Problem to solve: Reproduce the passage of the insurance article below starting at "The British Insurance" and ending at "asked on their behalf.", but switch "BIBA" to "the Association" wherever it appears.

Reading text:
++++++++++
When I last wrote about the subject a few weeks ago, I identified increased vulnerability to litigation as a potential issue for brokers, and also outlined the changes that Source has made to our general insurance platform in order to mitigate those risks on brokers’ behalf.

According to a client survey carried out by compliance consultancy UKGI over three quarters (77%) of those surveyed were worried about liability if incorrect underwriting information submitted results in the repudiation of a claim.

The law of unintended consequences

There is no doubt that the act is good news for consumers as it replaces their duty to disclose material facts with a duty to ‘take reasonable care not to make a misrepresentation to the insurer’. By placing a legal duty on insurers to ask customers all relevant questions at point of sale, consumers should know exactly what they need to disclose upfront. Insurers will, however, still be able to decline a claim if it is found that a customer deliberately or carelessly gave incorrect or incomplete information about their circumstances.

Determining liability isn’t, however, a cut and dried situation. Members of the legal profession have stated that the immediate challenge is to create an accurate body of data that will aid insurers in the event of careless misrepresentation, which could occur if a broker fails to pass on relevant information to customers and encourage them to provide truthful answers.

The question is whether insurers will be able to establish with reasonable certainty what they would have done had a question been answered accurately and completely. This is where insurers face a greater hurdle as there is no precedent.

If in doubt, will the insurers just pass the buck?

The British Insurance Brokers’ Association (BIBA) has raised its own concerns around the liability issue, foreseeing the situation where insurers would look to pursue brokers if they felt there was a chance that the broker hadn’t played its role and made their client fully aware of what should be disclosed. BIBA is urging brokers to ensure their insurance partners are complying with the new regulation and that their customers answer question truthfully to avoid potential disputes.

However it appears that some insurers have been less than forthcoming in explaining to their distribution partners exactly what information they need and how they want that information gathered and submitted. Of those survey respondents who hold a delegated authority from an insurer, over half reported that they had received no guidance from their insurer as to how questions should be asked on their behalf.

Looking at a handful of industry blogs, it would appear that despite having over a year to prepare for the implementation of the Act, some insurers have made little progress. One has apparently advised its brokers that everything will be updated by October 2013 … whoever said that insurance was an industry slow to implement change?

If however, the broker uses a GI platform they simply need to ensure that that platform has conformed to the new requirements on their behalf.
++++++++++
Data records:
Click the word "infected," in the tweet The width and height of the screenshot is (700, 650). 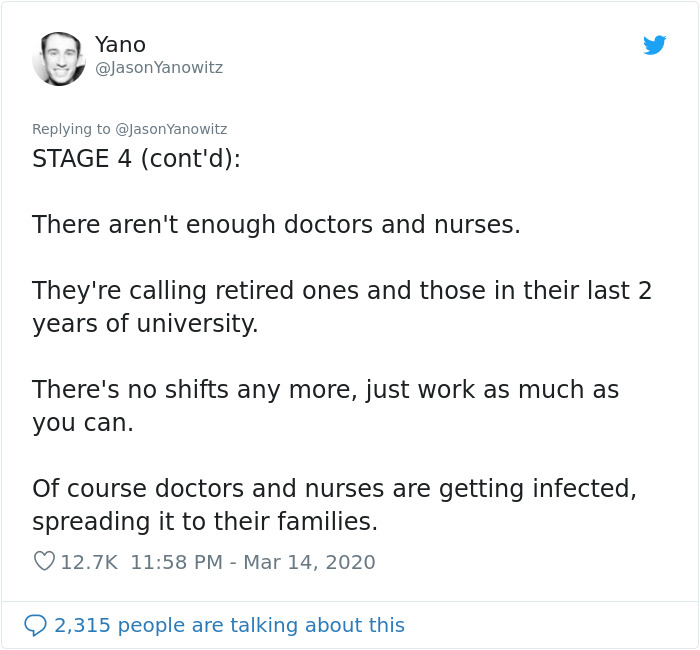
++++++++++
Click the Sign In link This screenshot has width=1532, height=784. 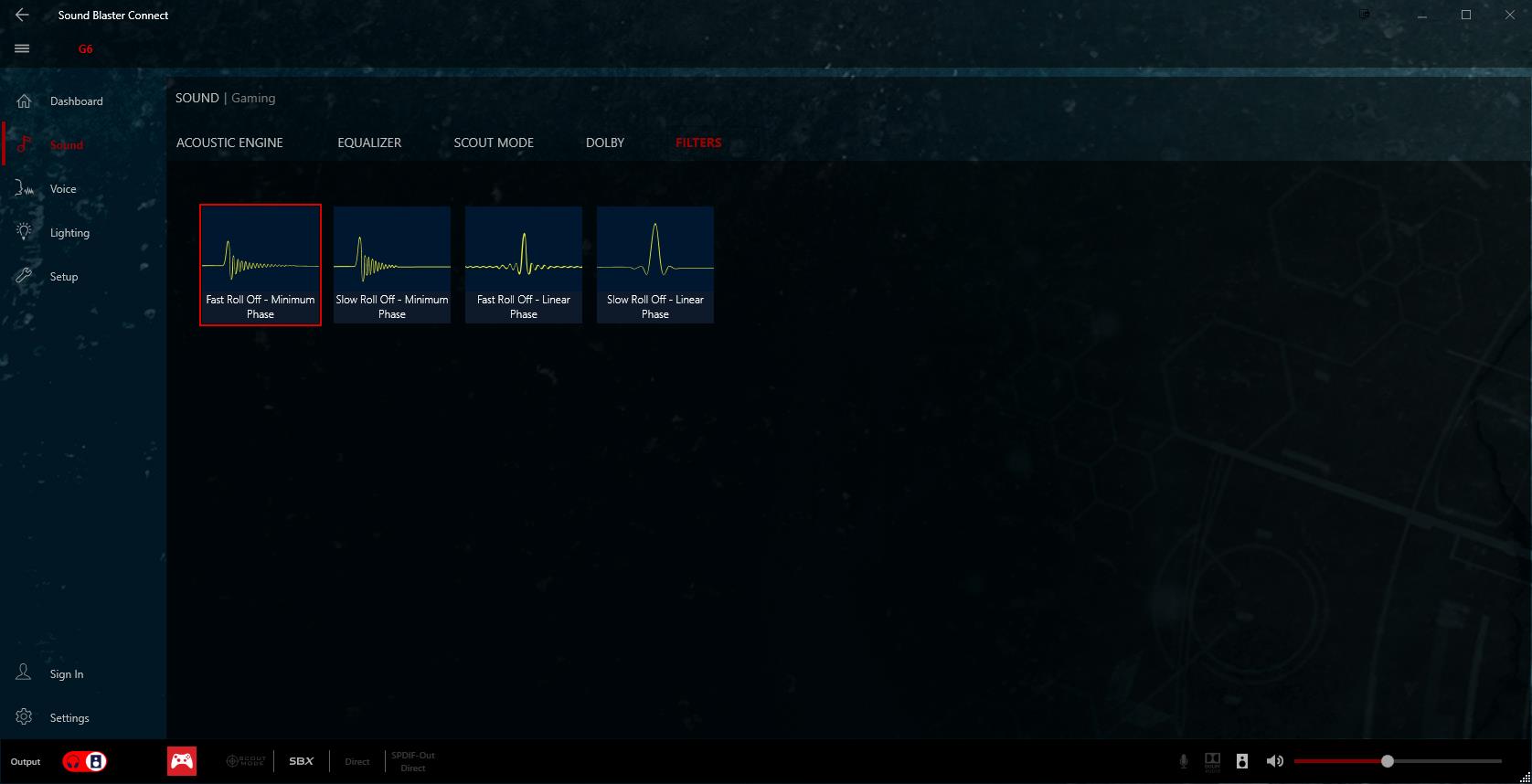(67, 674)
++++++++++
The answer:
The British Insurance Brokers’ Association (the Association) has raised its own concerns around the liability issue, foreseeing the situation where insurers would look to pursue brokers if they felt there was a chance that the broker hadn’t played its role and made their client fully aware of what should be disclosed. the Association is urging brokers to ensure their insurance partners are complying with the new regulation and that their customers answer question truthfully to avoid potential disputes.

However it appears that some insurers have been less than forthcoming in explaining to their distribution partners exactly what information they need and how they want that information gathered and submitted. Of those survey respondents who hold a delegated authority from an insurer, over half reported that they had received no guidance from their insurer as to how questions should be asked on their behalf.